Another important key, Scurto added, has been the support of Canterbury's racing stewards, who have directed workers facing potential license removal or fines to Abijah's.
“I was always aware of the substance abuse issues that exist in the stable areas and our stewards here have been very helpful because they would rather send individuals to be evaluated rather than just taking away their license to work,” Scurto said. ” To me, that helps keep people in our stable area which we so desperately need and it provides support.”
While Canterbury has conducted substance abuse support programs annually, Abijah's on the Backside is unique in that it will provide year-round opportunity for workers to receive help even when live racing is not running at Canterbury.
While the program is only a few months underway, Scurto has already heard glowing reviews as word spreads around Canterbury and the city of Shakopee.
“I was concerned that people might not step forward because of the taboo of getting help,” Scurto admitted. “But what I'm hearing is that people are really stepping up. There's no doubt a need, but it's going to be a culture change in the stable areas. Having it right here and accessible is going to be a big step up.”
Now that Canterbury's race meet has concluded, many of the workers who have been undergoing sessions throughout the summer are following the horses on to the next track. Mixon's goal is that in the future, wherever they go next will also have an Abijah's on the Backside where they can continue their sessions.
“The hope is that there will be Abijah's on the Backsides at different tracks across the country,” she said. “So if someone starts sessions and then they're heading to Tampa, for example, I can call up my team there and they can pick up their treatment so that everywhere they go they feel like they have a home, a place to land, at Abijah's.”
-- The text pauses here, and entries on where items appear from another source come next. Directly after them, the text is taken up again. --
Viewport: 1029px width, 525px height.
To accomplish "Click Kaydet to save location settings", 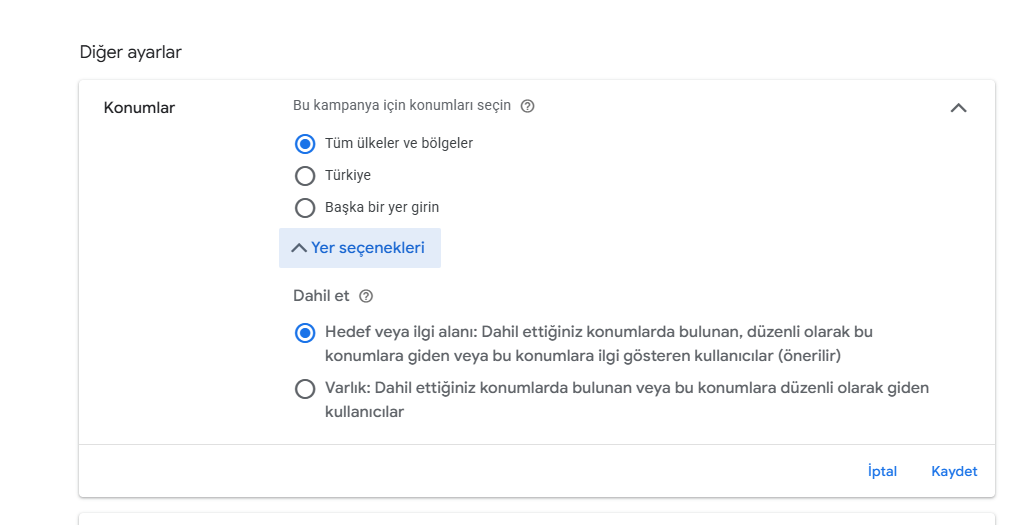I will click(x=954, y=471).
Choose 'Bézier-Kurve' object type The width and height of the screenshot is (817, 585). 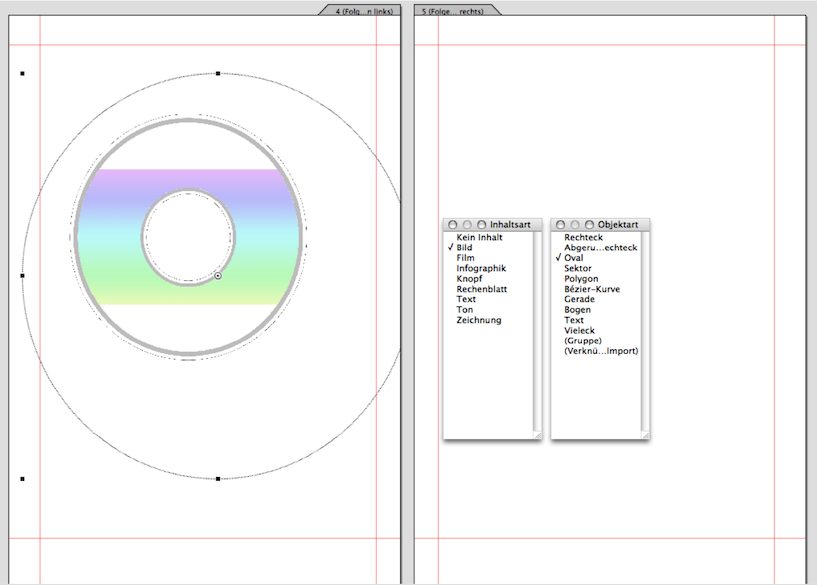point(591,289)

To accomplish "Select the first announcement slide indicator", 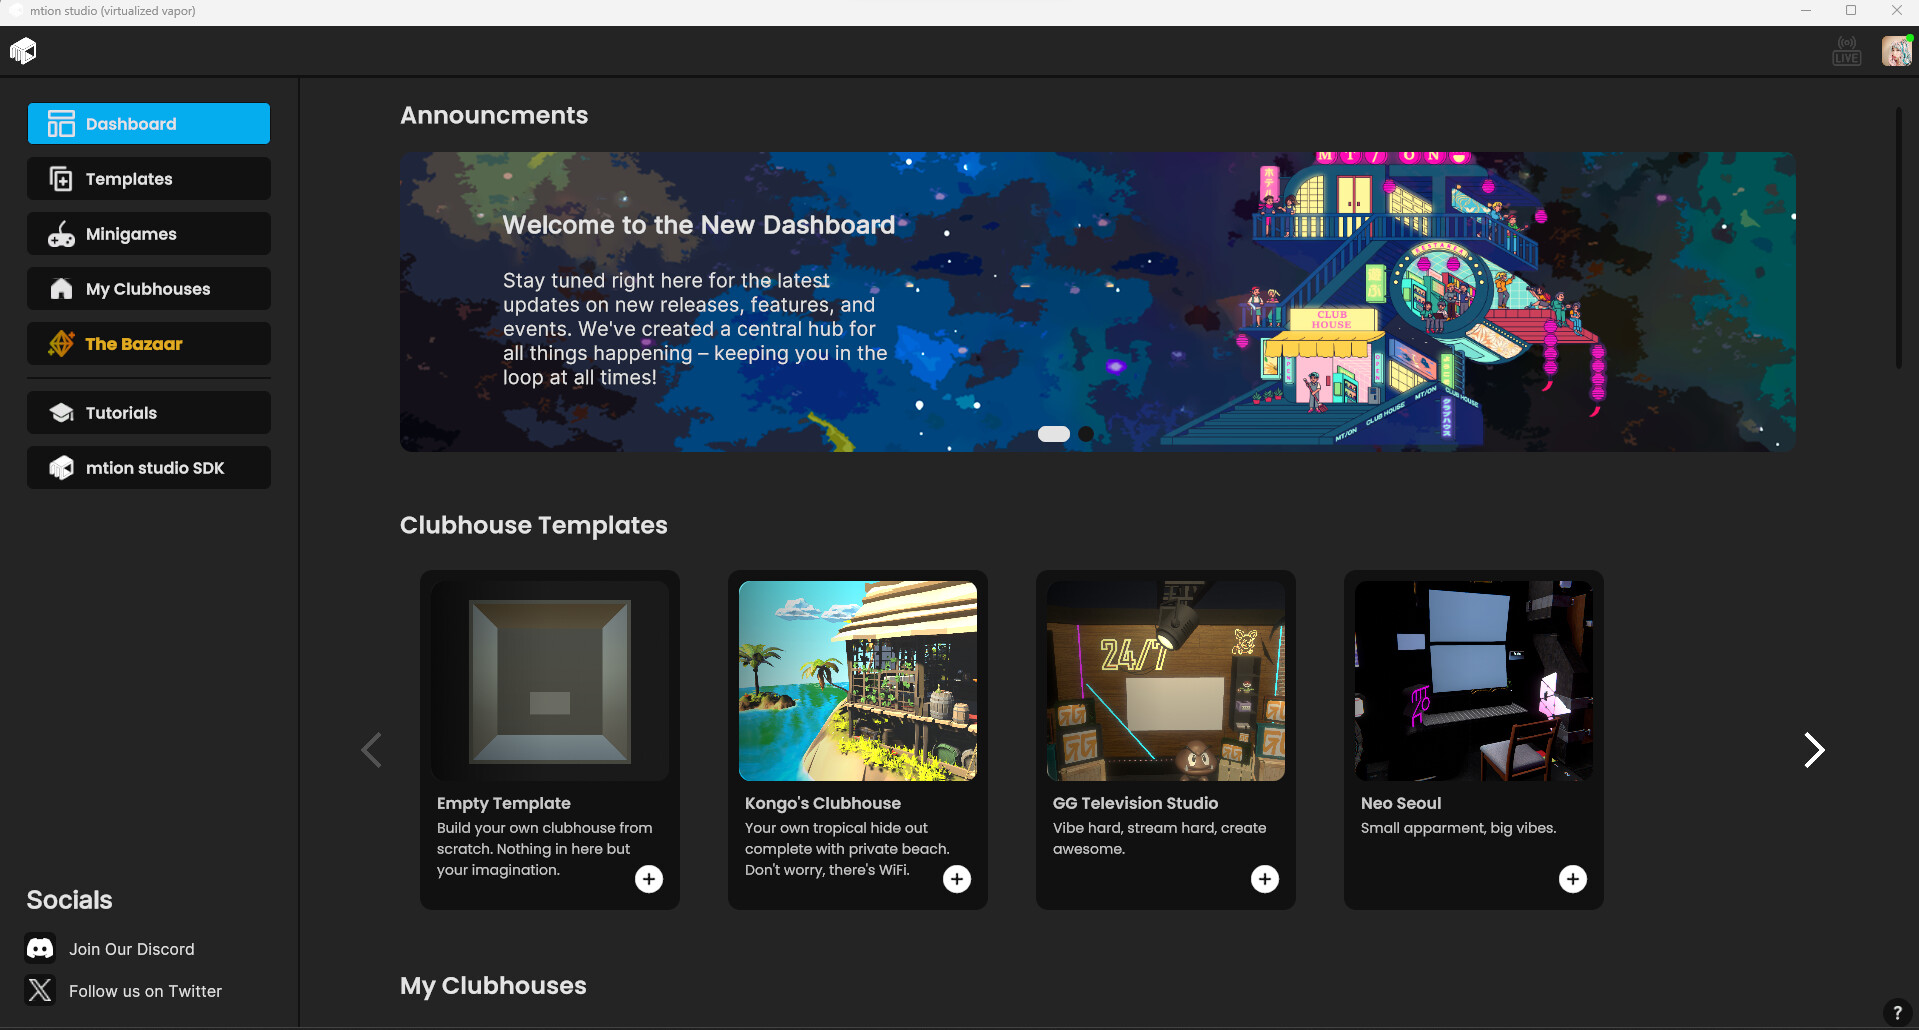I will tap(1053, 434).
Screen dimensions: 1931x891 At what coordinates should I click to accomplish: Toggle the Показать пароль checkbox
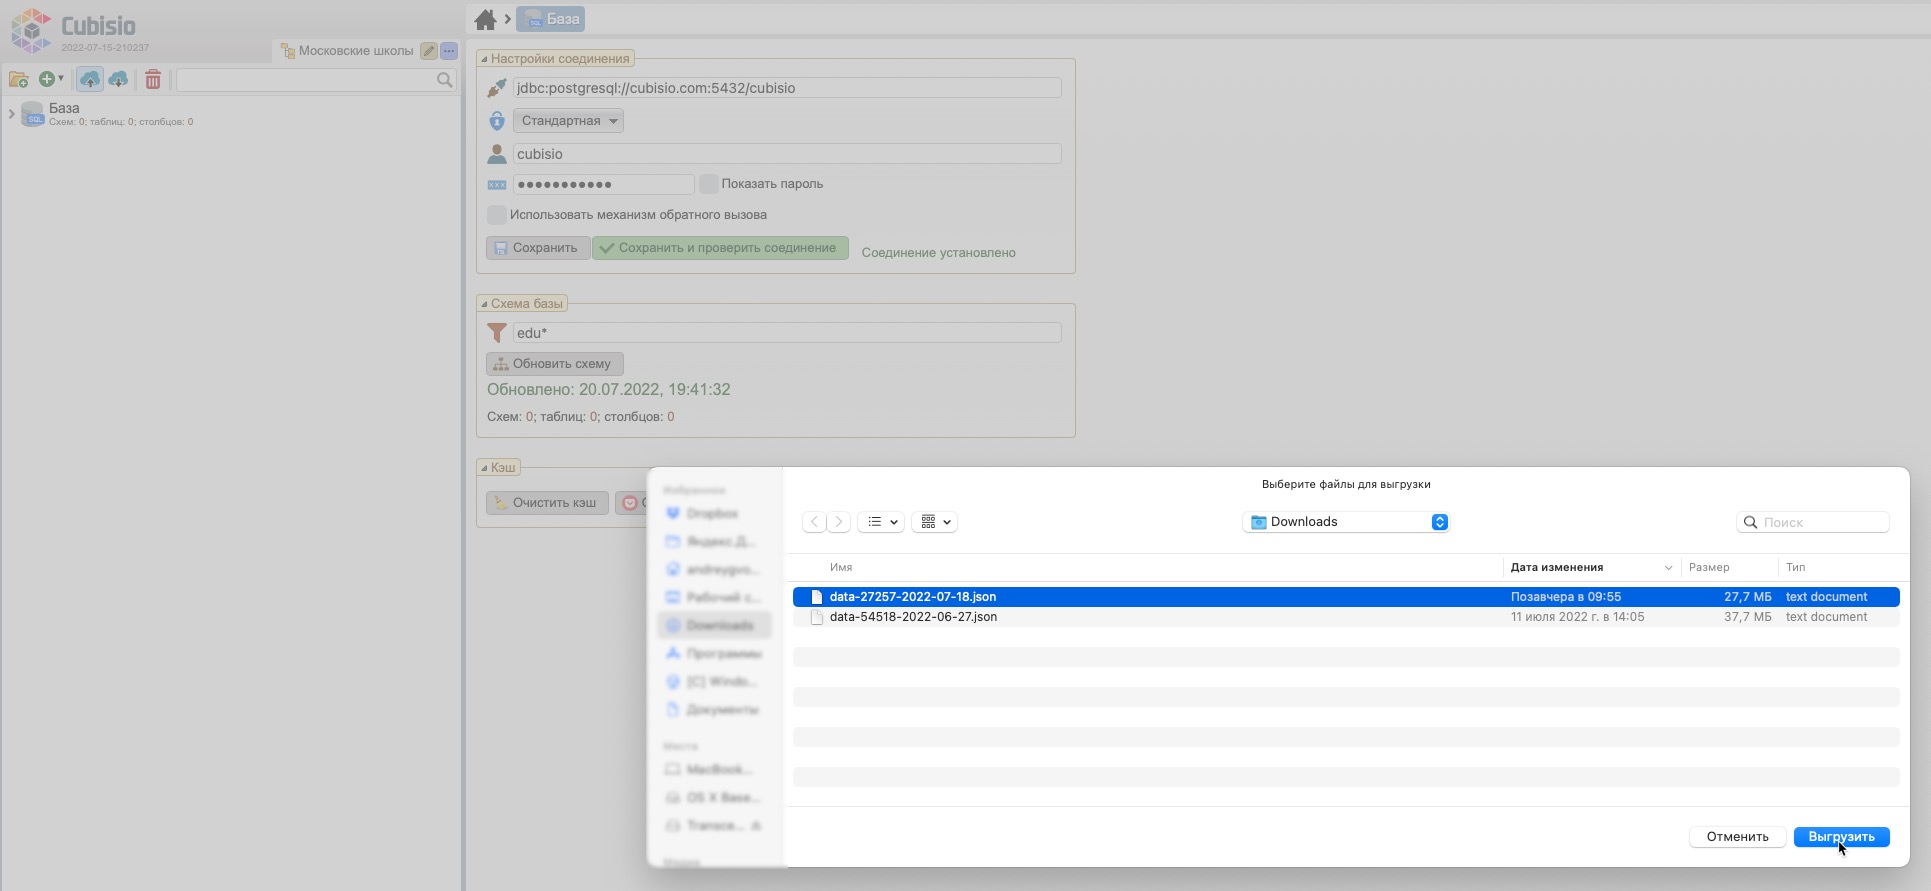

Eventually, the plan is for each location to open to the public to help people overcome personal challenges while simultaneously undergoing a life-changing experience through working with Thoroughbreds at a racetrack.
“When racing has done well, it's the best thing in the world,” Mixon said. “Everyone has a shot, and that's a rare opportunity. A lot of the people I've worked with feel like underdogs–like veterans or backside workers. There's this parallel between these people and retiring Thoroughbreds that we don't know what to do with.”
“With this model, these off-track Thoroughbreds become characters in people's story. I've been doing hundreds of sessions and have watched miracles happen. If off-track Thoroughbreds can do this work, why not bring it to the racetracks where they have the barns and they have the set up? How could you hate racing if you can look at what these tracks will be doing?”